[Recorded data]
####
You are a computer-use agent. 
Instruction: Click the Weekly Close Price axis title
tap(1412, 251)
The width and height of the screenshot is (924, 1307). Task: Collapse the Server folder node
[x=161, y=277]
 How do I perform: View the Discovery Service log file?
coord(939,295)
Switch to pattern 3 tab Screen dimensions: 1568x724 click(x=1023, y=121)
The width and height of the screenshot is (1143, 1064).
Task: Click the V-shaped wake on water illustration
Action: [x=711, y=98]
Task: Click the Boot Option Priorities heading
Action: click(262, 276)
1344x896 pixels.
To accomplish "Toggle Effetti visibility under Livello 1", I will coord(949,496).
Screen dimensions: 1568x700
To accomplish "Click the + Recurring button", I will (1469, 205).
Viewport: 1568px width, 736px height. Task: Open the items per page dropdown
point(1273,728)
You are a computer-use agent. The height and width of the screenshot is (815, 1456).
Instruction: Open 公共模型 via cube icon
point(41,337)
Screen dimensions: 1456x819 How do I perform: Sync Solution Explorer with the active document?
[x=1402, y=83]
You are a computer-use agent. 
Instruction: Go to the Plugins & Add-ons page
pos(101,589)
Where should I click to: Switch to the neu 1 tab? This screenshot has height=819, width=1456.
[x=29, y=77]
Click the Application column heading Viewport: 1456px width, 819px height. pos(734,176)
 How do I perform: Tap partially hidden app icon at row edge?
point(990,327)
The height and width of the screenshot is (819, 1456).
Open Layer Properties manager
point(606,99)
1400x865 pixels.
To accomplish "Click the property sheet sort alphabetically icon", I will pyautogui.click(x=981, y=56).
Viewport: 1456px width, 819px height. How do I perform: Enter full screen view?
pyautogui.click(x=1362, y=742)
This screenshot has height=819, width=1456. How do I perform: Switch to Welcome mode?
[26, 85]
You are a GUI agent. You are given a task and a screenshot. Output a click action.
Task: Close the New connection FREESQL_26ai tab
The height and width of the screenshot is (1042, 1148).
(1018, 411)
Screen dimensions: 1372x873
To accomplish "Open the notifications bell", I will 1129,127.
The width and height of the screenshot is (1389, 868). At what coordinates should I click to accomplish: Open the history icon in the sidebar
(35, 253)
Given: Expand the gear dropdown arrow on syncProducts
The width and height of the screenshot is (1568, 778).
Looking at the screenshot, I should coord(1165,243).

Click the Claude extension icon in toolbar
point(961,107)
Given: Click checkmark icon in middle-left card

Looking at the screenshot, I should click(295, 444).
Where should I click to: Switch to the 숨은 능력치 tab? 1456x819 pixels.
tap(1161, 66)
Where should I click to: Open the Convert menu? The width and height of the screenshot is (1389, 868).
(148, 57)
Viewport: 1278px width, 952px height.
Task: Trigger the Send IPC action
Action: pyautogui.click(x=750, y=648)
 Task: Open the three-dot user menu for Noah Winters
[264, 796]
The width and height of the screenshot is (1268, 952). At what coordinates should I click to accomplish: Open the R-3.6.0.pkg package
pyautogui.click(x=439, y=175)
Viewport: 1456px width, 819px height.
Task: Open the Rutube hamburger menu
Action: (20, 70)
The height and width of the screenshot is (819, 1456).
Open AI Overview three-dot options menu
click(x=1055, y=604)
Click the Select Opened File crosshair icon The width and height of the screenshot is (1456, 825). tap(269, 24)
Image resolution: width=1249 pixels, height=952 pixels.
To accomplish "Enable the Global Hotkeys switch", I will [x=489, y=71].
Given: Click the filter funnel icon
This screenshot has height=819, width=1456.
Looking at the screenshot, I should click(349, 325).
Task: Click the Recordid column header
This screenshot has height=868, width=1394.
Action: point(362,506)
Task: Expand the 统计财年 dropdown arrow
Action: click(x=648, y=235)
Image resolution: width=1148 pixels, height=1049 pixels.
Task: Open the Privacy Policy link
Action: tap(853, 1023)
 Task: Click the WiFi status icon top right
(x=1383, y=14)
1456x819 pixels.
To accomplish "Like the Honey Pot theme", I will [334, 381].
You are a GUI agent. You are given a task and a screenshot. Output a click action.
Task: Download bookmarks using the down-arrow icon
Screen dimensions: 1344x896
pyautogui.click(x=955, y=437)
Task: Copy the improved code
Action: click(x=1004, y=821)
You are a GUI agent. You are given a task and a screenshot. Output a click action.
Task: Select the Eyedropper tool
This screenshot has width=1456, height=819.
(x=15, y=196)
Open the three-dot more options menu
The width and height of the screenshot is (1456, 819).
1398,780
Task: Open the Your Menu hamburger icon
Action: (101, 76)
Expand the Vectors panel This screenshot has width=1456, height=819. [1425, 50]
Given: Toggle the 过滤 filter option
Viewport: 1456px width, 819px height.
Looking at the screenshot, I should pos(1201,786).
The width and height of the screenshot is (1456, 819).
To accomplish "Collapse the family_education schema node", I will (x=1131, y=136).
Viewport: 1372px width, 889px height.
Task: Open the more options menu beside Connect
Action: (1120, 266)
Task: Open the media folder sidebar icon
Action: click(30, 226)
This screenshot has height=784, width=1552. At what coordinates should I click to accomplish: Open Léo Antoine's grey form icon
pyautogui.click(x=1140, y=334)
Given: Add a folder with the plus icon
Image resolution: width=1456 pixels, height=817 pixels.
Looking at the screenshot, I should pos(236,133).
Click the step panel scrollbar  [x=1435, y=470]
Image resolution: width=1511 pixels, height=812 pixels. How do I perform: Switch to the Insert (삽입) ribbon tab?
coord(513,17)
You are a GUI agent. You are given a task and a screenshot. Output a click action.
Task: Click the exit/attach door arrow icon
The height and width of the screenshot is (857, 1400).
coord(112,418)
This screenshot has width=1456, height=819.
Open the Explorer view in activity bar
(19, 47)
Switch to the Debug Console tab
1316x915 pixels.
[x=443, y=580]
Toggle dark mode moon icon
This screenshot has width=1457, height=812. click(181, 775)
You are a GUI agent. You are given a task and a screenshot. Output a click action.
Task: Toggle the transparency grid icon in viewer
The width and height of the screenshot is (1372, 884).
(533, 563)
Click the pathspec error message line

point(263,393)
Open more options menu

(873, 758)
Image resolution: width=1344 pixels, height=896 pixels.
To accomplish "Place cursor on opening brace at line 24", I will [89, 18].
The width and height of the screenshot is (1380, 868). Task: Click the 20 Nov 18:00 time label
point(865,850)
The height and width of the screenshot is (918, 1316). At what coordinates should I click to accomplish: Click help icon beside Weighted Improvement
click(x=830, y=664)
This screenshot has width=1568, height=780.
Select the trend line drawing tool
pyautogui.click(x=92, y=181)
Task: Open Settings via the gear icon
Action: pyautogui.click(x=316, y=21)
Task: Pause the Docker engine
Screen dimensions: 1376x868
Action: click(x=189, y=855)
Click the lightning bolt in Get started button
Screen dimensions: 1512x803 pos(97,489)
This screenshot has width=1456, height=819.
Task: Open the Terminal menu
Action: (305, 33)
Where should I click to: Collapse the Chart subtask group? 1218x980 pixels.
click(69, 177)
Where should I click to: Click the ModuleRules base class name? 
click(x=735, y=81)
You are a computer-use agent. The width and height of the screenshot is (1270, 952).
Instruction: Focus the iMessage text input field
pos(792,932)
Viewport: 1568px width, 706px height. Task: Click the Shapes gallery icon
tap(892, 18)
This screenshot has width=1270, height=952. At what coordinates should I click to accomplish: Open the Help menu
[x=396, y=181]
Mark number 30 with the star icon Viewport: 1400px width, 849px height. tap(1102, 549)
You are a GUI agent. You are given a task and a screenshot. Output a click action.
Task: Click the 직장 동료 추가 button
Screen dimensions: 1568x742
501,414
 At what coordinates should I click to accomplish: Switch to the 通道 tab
####
- [What you are asked to do]: Above are the records; repeat exactly the lines from the one holding "How do I perform: View" down to the one holding "1344x896 pixels.", end lines included.

- [Exercise output]:
 How do I perform: View the Discovery Service log file?
coord(939,295)
Switch to pattern 3 tab Screen dimensions: 1568x724 click(x=1023, y=121)
The width and height of the screenshot is (1143, 1064).
Task: Click the V-shaped wake on water illustration
Action: [x=711, y=98]
Task: Click the Boot Option Priorities heading
Action: click(262, 276)
1344x896 pixels.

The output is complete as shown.